RECORDS TO USE:

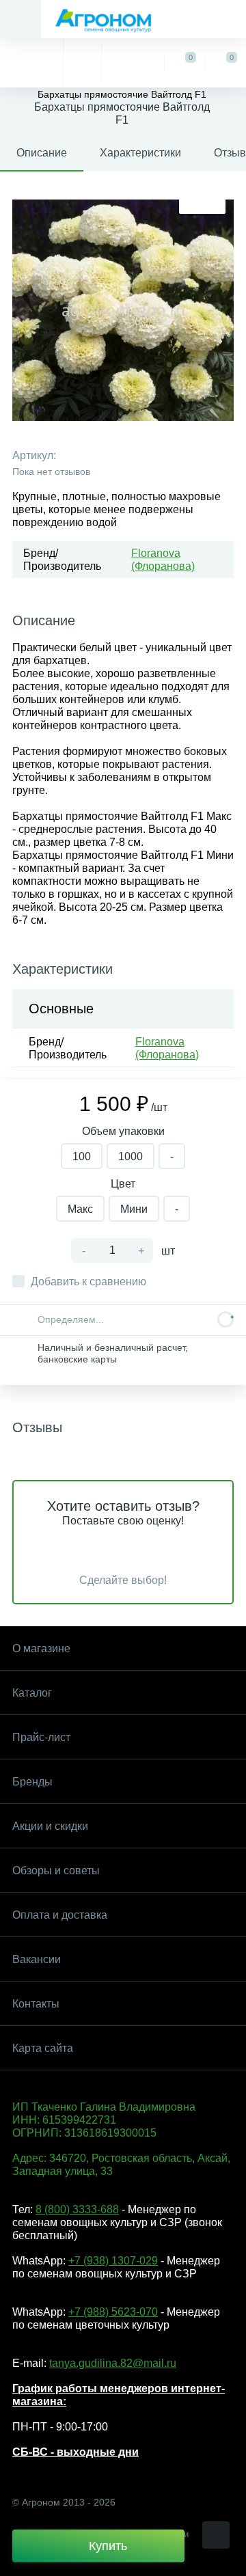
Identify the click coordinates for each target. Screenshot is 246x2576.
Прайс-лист (41, 1737)
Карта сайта (42, 2048)
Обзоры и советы (56, 1870)
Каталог (32, 1693)
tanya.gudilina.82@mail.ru (112, 2363)
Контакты (35, 2004)
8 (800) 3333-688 (77, 2209)
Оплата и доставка (59, 1915)
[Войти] (132, 63)
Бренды (32, 1781)
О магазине (41, 1648)
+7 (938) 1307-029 (113, 2260)
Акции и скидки (50, 1826)
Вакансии (36, 1959)
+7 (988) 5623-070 (113, 2312)
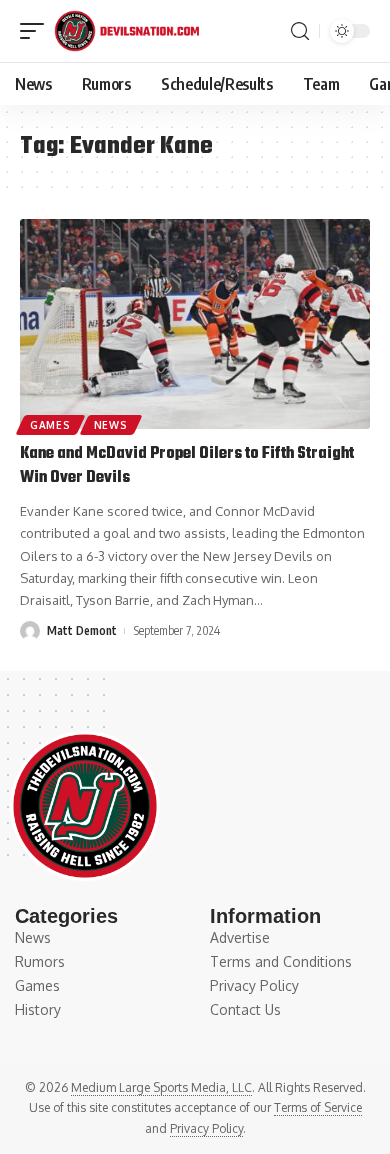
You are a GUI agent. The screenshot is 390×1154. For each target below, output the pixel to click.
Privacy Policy (206, 1128)
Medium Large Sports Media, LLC (161, 1087)
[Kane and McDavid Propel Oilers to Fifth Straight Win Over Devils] (195, 324)
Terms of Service (318, 1107)
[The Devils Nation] (126, 31)
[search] (300, 31)
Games (50, 425)
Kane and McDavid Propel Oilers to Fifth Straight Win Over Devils (187, 466)
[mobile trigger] (37, 31)
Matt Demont (82, 630)
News (111, 425)
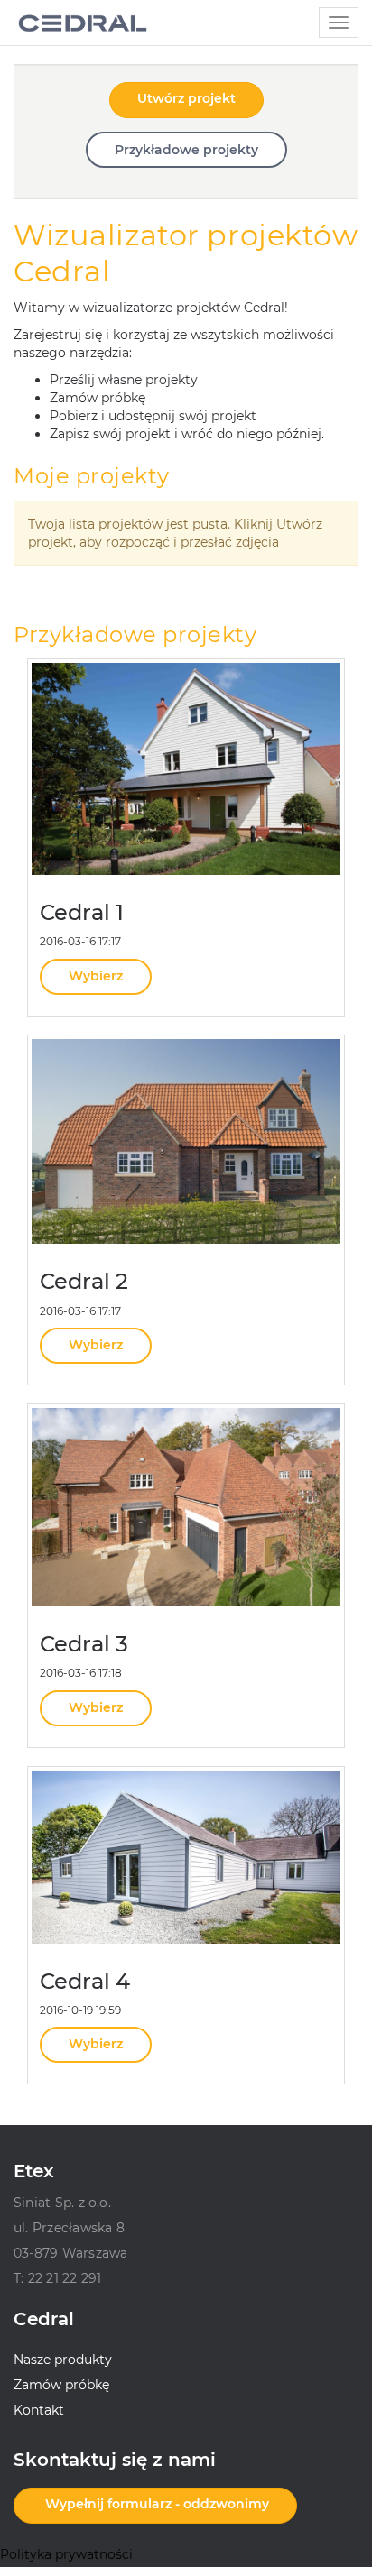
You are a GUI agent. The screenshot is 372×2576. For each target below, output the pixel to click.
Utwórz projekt (186, 98)
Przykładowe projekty (186, 150)
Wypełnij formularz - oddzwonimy (155, 2504)
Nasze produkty (63, 2359)
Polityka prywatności (66, 2554)
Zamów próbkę (61, 2385)
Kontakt (39, 2410)
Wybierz (96, 976)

ACTIVITY:
Write out again every line above exactly as given; the pictures do not belong in the copy.

RESPONSE TO THE TASK:
Identify the click coordinates for each target. Screenshot is 246x2576.
Прайс-лист (41, 1737)
Карта сайта (42, 2048)
Обзоры и советы (56, 1870)
Каталог (32, 1693)
tanya.gudilina.82@mail.ru (112, 2363)
Контакты (35, 2004)
8 (800) 3333-688 (77, 2209)
Оплата и доставка (59, 1915)
[Войти] (132, 63)
Бренды (32, 1781)
О магазине (41, 1648)
+7 (938) 1307-029 (113, 2260)
Акции и скидки (50, 1826)
Вакансии (36, 1959)
+7 (988) 5623-070 (113, 2312)
You are a GUI agent. The screenshot is 390×1154. For each target below, output the pixel to click.
Privacy Policy (206, 1128)
Medium Large Sports Media, LLC (161, 1087)
[Kane and McDavid Propel Oilers to Fifth Straight Win Over Devils] (195, 324)
Terms of Service (318, 1107)
[The Devils Nation] (126, 31)
[search] (300, 31)
Games (50, 425)
Kane and McDavid Propel Oilers to Fifth Straight Win Over Devils (187, 466)
[mobile trigger] (37, 31)
Matt Demont (82, 630)
News (111, 425)
You are a GUI agent. The screenshot is 372×2576. For each target below, output the pixel to click.
Utwórz projekt (186, 98)
Przykładowe projekty (186, 150)
Wypełnij formularz - oddzwonimy (155, 2504)
Nasze produkty (63, 2359)
Polityka prywatności (66, 2554)
Zamów próbkę (61, 2385)
Kontakt (39, 2410)
Wybierz (96, 976)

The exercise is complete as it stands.